Григорий Амелин - Письма о русской поэзии
Франкоязычное звучание mot в «моторе» увлекает в своем движении и вторую часть слова – or («золотой»), которая и выпадает в осадок отдельным стихотворением, соседствовавшим в первом издании сб. «Камень» со «Стариком», – «Золотой» (1912)[42]. Переходя от третьего лица к первому, «Я», автор (или лицо, к нему особо приближенное) отправляется гулякой праздным в скупое рыцарство подвала-ресторанчика:
Целый день сырой осенний воздух
Я вдыхал в смятеньи и тоске.
Я хочу поужинать, и звезды
Золотые в темном кошельке!
И, дрожа от желтого тумана,
Я спустился в маленький подвал.
Я нигде такого ресторана
И такого сброда не видал!
Мелкие чиновники, японцы,
Теоретики чужой казны…
За прилавком щупает червонцы
Человек, – и все они пьяны.
– Будьте так любезны, разменяйте, –
Убедительно его прошу, –
Только мне бумажек не давайте –
Трехрублевок я не выношу!
Что мне делать с пьяною оравой?
Как попал сюда я, Боже мой?
Если я на то имею право, –
Разменяйте мне мой золотой!
(I, 73)
Таинственная с миром связь строится на том, что звезды приказывают поэту петь:
Я вздрагиваю от холода –
Мне хочется онеметь!
А в небе танцует золото –
Приказывает мне петь
. (I, 72)
Хлебников также подчинится этому повелению свыше:
Видишь, сам взошел на мост,
Чтоб читать приказы звезд…
(II, 220)
Мандельштам в конце-концов напророчит и себе, и Хлебникову приказную смерть на этом отверженном пути:
Кому – жестоких звезд соленые приказы
В избушку дымную перенести дано.
(II, 36)
Но именно это острие звезды, ее укол (нем.
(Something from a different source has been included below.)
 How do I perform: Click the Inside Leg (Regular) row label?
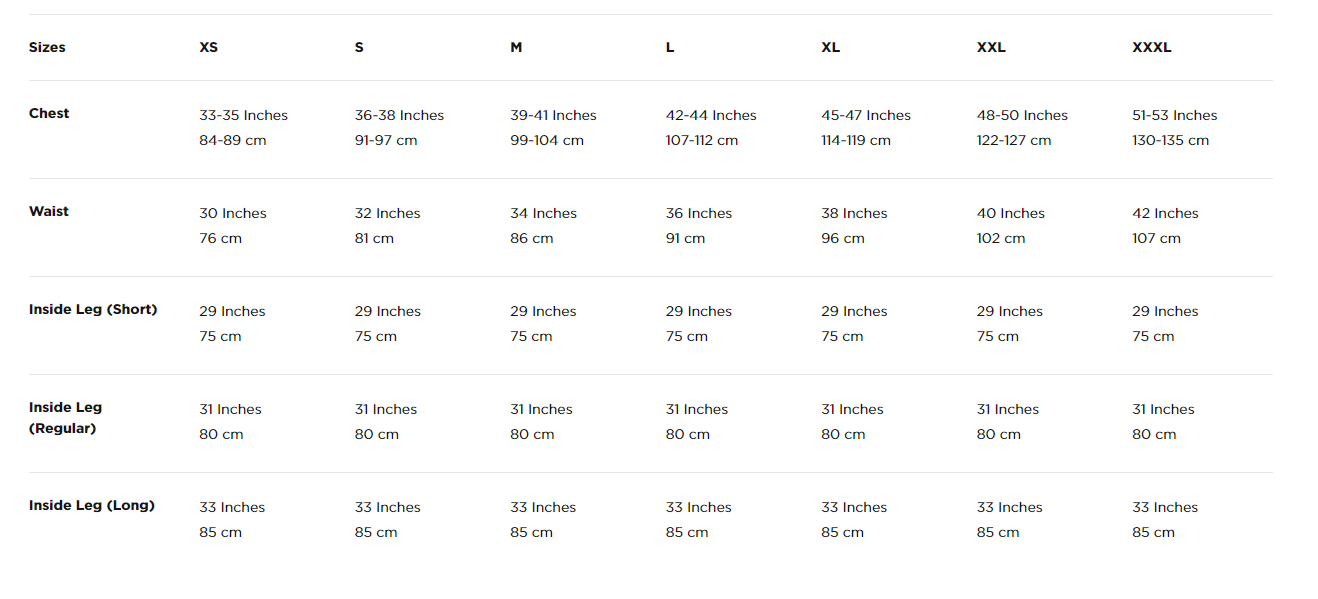point(65,418)
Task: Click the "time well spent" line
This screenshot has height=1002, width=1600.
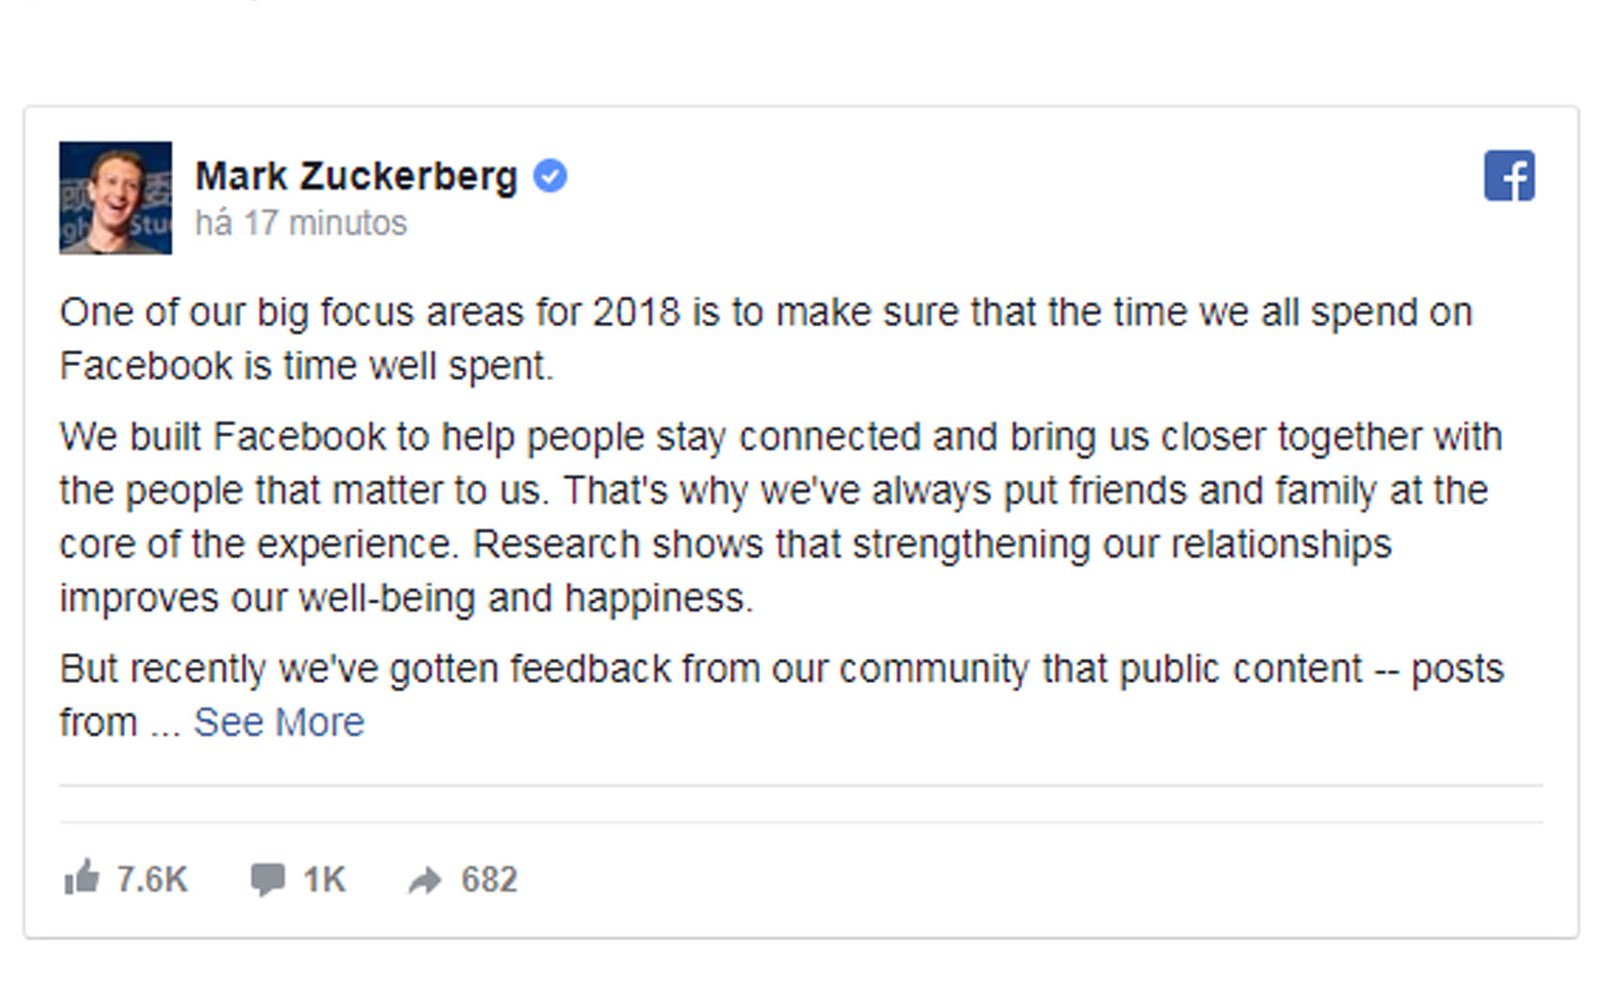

Stich) рождает стих:
Что, если, вздрогнув неправильно,
Мерцающая всегда,
Своей булавкой заржавленной
Достанет меня звезда?
(I, 72)
Но пока еще далеко до высочайшего приказа и смертельной ржи (хотя осенняя тоска не дает о них забыть). Звезды не колют, а ласкают непревзойденным золотом монет, схоронившихся в уютном мятом кошельке. «Золотой» – не о посещении ресторана, а о муках и задачах творчества. Кабак – не литературный образ, а образ литературы. «Кабак – это всегда шум, – проницал Розанов. – И существо литературы – шум»[43]. В «Золотом» символистское золото в лазури подлежит обмену. «Витийствовать не надо», и высокая мера вещей – в их осязаемой зримости, вещественном доказательстве. Звезды золотыми монетами собираются в кошельке. Действие устремляется вниз – в подвал. Но это не девальвация звездной песни, а – по слову самого Мандельштама – «творящий обмен». Происходит обратный алхимический процесс. Золото – не конечная цель, а универсальное средство достижения исходного состава жизни, ее изначальных составляющих. Поэт – как бы алхимик наоборот.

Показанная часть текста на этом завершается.